On Petition for Rehearing and on Petitions for Leave to Intervene as Amici Curiae
Before KALODNER, Chief Judge, and biggs, McLaughlin, staley, HASTIE, FORMAN, GANEY, SMITH and FREEDMAN, Circuit Judges.
PER CURIAM.
A petition for rehearing and petitions-for leave to intervene as amici curiae, to file a brief and, if rehearing be granted, to participate in oral argument, have been filed in these cases by prosecuting officers and prosecuting officers’ associations as set out in the footnote.1 We entered orders allowing these prosecuting officers and prosecuting officers’ associations to file briefs in support of their respective contentions, reserving for future determination the question as to whether or not rehearing should be granted. Extensive briefs have been filed by the prosecuting officers and the prosecuting officers’ associations referred to and answering briefs have been filed by counsel for the relators. We note that the brief filed jointly by the District Attorney in and for the City and County of Philadelphia and by the two District Attorneys Associations contains *441factual material, relating to the issue of the possible retroactivity of our decision, which was not in evidence before the court below, is not part of the records in these cases,2 and which was called to our attention for the first time on June 1, 1965, when the petition for rehearing was filed by the County Prosecutor of Essex County.
Portions of the briefs filed by the prosecuting officers and by the prosecuting officers’ associations are devoted to arguments to demonstrate that our decision, any issue of retroactivity of the application of its principles aside, is erroneous.
As to any issue of the application retroactively of the principles enunciated by our opinion and decision of May 20,1965, we state that we have considered and weighed carefully the contents of the petitions and their supporting briefs.

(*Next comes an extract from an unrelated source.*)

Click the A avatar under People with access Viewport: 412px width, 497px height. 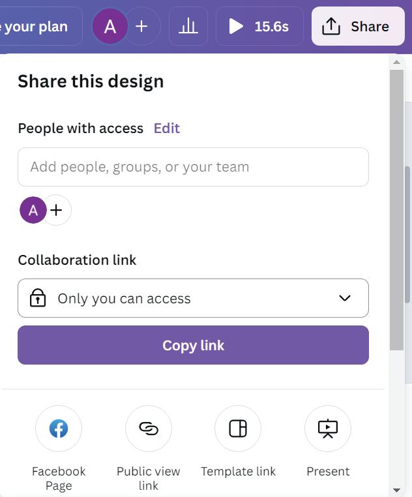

As has been indicated, the issue of the effect of the retroactive application of the principles enunciated by this court was not before the court below and was raised for the first time before this court by the petitions referred to in note 1, supra.
Our rulings and decision in these cases were considered carefully in the light of the records and the issues which were briefed and argued in the court below and in this court. Consequently we decline, unless directed to do so by higher authority, to pass on the issue of retro-activity so lately raised. The decision of that issue should be deferred to some future and' more appropriate occasion, should such arise, when the issue of retroactivity had been raised in the trial court and before this court on appeal from the trial court and not, for the first time, by way of a petition for rehearing or by means of petitions for intervention as amici curiae as here.
The issues involved in the instant cases are of such importance that they should be put before the reviewing Tribunal as promptly as possible.
Rehearing will be denied.

. The petition for rehearing was filed by the County Prosecutor Essex County, New Jersey, by the Assistant Prosecutor, who appeared on behalf of the respondents. The Attorney General of New Jersey has filed a brief entitled “Brief on R-ehearing of Amicus Curiae, the State of New Jersey.”
Petitioners for leave to intervene as amici curiae, to file a brief, and if rehearing be granted, to participate in oral argument, were filed by the District Attorney in and for the City and County of Philadelphia, by the National District Attorneys Association and by the District Attorneys Association of Pennsylvania.

. See United States v. Bowles, 331 F.2d 742, 748-749; Rehearing den. 334 F.2d 325 (3 Cir. 1964).